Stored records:

★ ★ ★ ★ ★ ★ ★

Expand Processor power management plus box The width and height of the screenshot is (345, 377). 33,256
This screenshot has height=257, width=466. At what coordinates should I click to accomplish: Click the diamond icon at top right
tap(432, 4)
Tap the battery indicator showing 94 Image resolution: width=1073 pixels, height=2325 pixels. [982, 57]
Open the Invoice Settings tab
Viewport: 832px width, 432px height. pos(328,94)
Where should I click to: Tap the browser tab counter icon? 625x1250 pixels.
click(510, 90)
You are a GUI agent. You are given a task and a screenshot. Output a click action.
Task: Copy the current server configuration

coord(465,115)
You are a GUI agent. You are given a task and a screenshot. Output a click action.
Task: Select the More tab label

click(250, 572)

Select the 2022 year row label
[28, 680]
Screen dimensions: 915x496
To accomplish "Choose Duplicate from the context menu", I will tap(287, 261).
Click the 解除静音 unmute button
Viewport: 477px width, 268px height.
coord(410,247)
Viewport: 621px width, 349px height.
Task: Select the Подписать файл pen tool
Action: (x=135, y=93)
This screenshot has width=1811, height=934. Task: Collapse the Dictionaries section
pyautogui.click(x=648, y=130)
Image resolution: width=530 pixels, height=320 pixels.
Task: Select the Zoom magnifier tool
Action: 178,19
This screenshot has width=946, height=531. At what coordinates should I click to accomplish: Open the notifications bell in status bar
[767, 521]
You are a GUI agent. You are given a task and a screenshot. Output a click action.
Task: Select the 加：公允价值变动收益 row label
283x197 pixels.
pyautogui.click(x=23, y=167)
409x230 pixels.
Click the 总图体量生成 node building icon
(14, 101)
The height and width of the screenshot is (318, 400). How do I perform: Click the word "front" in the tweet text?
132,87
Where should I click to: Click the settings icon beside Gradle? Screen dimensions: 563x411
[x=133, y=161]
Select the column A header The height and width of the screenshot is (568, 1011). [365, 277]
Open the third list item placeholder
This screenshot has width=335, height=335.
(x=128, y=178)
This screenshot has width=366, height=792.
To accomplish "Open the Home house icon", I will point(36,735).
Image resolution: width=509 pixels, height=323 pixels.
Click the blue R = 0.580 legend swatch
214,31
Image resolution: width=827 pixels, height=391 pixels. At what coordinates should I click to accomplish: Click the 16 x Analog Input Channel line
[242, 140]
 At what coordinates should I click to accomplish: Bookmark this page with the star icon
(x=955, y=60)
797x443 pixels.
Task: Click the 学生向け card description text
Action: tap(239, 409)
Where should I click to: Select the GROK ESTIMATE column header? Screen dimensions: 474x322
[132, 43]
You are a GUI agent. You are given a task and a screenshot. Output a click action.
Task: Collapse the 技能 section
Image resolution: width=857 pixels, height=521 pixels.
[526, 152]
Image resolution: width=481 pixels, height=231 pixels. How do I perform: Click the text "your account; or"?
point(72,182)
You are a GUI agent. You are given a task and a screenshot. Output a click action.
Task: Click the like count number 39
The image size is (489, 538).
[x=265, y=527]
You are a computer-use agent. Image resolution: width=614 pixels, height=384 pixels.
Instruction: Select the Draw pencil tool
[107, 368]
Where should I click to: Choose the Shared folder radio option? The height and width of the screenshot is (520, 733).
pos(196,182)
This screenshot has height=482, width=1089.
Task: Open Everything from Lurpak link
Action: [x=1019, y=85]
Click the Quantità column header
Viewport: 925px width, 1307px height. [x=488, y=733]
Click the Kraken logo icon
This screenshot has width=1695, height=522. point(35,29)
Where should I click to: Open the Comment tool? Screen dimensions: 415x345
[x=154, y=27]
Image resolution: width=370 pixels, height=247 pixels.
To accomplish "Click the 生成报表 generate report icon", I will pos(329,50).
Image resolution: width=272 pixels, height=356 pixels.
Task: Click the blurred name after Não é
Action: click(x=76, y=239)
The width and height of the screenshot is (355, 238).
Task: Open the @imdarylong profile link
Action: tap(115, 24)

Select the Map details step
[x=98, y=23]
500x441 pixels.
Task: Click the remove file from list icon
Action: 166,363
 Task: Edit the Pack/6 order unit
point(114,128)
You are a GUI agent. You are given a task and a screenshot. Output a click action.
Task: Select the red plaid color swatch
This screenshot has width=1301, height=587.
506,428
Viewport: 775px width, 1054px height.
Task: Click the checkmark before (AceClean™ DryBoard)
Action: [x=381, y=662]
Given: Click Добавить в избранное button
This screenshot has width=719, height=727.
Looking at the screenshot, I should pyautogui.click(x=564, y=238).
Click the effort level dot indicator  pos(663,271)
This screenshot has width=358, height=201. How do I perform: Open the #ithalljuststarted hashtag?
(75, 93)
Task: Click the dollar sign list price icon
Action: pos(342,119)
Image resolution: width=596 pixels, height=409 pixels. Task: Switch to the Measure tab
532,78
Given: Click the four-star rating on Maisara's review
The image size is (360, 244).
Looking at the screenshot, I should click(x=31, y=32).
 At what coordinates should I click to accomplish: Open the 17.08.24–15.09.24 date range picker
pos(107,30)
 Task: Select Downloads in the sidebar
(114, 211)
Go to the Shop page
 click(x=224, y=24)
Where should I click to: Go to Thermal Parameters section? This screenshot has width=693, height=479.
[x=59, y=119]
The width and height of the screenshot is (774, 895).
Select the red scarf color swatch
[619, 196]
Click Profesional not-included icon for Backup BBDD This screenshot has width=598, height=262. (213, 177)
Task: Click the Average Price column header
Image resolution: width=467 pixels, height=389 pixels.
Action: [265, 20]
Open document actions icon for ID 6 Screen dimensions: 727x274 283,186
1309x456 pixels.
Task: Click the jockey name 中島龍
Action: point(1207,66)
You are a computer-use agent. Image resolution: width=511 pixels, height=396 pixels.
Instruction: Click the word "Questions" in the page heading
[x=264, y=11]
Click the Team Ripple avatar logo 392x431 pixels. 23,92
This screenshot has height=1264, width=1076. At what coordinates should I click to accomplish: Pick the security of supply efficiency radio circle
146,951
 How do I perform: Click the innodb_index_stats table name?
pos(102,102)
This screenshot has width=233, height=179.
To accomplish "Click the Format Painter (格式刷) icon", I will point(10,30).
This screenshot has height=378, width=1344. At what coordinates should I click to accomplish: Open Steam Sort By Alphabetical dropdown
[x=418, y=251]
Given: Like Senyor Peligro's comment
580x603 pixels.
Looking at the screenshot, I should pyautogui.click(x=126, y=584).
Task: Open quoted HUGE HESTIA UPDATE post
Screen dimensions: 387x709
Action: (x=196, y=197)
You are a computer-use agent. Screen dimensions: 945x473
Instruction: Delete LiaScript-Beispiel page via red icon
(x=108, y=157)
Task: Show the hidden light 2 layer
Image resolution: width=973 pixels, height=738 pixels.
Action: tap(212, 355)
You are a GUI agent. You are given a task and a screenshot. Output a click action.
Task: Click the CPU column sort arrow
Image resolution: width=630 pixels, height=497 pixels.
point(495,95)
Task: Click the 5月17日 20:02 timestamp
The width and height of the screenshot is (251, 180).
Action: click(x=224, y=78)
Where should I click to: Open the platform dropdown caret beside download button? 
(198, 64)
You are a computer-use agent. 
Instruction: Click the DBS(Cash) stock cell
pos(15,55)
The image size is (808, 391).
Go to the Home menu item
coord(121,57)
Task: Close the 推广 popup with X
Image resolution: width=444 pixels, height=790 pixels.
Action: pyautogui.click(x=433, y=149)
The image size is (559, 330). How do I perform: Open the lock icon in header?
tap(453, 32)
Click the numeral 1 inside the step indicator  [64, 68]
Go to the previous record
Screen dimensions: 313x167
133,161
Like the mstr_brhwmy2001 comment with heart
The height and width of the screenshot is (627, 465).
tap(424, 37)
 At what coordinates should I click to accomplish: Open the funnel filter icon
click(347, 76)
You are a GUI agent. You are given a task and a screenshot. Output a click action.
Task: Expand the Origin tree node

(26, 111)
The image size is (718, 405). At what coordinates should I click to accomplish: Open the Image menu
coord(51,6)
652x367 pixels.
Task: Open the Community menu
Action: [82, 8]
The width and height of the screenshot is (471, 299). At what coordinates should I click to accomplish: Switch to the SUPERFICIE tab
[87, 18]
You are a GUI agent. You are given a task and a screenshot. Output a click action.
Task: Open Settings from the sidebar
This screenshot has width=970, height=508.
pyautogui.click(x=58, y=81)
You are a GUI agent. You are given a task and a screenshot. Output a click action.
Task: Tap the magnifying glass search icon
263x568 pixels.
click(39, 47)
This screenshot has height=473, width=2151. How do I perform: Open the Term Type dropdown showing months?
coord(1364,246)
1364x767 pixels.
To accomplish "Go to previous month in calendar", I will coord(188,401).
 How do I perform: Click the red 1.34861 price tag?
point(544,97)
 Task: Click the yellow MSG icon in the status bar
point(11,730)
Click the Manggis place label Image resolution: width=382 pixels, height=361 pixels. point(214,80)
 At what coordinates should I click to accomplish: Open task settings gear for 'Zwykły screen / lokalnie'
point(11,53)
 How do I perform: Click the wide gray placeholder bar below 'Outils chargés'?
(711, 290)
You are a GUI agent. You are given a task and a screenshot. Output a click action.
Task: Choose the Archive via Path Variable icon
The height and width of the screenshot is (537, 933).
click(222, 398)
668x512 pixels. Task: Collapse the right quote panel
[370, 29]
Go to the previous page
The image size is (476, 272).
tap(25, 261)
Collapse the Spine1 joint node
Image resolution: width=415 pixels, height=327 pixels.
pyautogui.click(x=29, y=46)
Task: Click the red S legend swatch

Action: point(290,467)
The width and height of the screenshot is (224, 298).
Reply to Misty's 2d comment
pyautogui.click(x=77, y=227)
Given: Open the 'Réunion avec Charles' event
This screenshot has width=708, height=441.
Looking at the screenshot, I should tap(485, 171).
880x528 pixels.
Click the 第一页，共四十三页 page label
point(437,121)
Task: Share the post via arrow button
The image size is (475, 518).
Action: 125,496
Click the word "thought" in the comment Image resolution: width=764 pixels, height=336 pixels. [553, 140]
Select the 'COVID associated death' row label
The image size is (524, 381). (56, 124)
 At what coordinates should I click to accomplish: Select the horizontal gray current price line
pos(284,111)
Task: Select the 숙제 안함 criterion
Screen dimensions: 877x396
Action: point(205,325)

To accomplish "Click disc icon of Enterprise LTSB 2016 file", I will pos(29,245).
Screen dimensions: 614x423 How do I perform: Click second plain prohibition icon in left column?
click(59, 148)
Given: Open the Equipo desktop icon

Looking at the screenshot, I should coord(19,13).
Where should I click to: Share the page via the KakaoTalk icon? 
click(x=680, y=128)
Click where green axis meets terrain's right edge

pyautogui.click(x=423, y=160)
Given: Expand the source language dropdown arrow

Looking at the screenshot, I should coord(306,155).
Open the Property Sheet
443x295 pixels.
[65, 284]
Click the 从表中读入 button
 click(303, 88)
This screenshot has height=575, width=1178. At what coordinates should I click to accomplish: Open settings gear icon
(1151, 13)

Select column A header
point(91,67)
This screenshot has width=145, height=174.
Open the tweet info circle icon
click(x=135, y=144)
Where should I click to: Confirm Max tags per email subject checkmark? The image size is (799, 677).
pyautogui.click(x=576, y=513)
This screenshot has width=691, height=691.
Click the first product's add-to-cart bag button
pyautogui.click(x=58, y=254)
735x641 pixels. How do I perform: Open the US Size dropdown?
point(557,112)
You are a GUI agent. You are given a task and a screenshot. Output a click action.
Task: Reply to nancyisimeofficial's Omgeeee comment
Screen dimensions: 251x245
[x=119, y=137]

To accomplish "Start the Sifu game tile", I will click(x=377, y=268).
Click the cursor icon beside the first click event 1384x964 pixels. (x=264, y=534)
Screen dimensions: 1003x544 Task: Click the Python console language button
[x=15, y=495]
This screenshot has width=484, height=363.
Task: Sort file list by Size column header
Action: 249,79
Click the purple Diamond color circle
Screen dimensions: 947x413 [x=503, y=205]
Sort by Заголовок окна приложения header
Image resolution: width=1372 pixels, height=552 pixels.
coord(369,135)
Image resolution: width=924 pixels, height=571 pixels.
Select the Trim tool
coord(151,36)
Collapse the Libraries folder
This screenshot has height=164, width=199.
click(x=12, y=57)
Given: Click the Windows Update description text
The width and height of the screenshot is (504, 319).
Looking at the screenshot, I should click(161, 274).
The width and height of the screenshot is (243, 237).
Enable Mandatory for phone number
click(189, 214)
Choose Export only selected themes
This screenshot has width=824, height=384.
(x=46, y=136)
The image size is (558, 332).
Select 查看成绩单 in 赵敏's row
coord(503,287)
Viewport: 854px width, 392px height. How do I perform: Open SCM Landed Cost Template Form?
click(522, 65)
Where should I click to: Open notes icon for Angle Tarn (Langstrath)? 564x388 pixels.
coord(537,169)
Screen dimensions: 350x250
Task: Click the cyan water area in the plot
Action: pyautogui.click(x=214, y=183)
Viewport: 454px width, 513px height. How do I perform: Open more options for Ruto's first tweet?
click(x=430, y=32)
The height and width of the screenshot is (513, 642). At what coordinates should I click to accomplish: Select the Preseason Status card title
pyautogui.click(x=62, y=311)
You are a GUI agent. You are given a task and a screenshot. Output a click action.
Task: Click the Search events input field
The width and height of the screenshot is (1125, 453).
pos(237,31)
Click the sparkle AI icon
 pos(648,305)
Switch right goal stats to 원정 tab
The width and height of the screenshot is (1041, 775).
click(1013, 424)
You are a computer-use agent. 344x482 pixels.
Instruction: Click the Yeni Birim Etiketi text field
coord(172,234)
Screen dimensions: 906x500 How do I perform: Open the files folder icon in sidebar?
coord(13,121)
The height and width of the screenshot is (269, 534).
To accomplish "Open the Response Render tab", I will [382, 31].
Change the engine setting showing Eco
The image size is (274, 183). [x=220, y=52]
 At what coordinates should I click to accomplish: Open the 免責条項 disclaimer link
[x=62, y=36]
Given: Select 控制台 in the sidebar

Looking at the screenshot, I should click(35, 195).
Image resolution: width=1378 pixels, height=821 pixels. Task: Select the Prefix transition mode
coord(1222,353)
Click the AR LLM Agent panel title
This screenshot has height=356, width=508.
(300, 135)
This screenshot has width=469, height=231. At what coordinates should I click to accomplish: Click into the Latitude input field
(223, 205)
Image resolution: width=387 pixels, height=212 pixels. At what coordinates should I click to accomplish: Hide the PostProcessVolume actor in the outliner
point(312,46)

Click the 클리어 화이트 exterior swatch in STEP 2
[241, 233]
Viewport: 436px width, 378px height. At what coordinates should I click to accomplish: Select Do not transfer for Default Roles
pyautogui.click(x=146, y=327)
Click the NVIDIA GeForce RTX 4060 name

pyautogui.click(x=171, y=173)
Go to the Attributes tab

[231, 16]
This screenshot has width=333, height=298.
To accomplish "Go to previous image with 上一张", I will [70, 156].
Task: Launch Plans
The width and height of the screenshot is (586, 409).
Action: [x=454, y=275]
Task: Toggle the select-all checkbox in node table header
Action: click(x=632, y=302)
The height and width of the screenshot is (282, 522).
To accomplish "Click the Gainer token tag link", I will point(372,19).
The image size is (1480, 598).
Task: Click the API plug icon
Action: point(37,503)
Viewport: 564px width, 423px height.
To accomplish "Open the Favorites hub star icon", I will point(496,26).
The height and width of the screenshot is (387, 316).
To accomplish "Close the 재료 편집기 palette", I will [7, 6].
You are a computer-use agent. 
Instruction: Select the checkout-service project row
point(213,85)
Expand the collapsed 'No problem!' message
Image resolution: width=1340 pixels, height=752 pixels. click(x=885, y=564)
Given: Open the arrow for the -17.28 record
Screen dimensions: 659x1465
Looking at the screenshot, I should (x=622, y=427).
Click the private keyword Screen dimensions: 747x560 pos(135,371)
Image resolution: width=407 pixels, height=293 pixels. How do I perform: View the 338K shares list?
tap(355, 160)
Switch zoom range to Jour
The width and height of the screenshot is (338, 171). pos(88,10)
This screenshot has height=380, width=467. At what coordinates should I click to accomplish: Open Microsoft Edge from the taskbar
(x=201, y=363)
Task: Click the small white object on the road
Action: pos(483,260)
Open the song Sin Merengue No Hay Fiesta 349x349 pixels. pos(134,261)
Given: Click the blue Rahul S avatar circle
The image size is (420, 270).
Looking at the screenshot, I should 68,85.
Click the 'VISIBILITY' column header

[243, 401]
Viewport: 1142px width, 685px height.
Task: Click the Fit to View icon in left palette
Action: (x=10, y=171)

★ ★ ★ ★ ★ ★ ★

Exercise brief — Your answer should consist only of the lines above between the line holding "Image resolution: width=481" and the line holding "You are a computer-use agent. Image resolution: width=614", inclusive, each transcribed exactly.

Solved exercise —
Image resolution: width=481 pixels, height=231 pixels. How do I perform: Click the text "your account; or"?
point(72,182)
You are a GUI agent. You are given a task and a screenshot. Output a click action.
Task: Click the like count number 39
The image size is (489, 538).
[x=265, y=527]
You are a computer-use agent. Image resolution: width=614 pixels, height=384 pixels.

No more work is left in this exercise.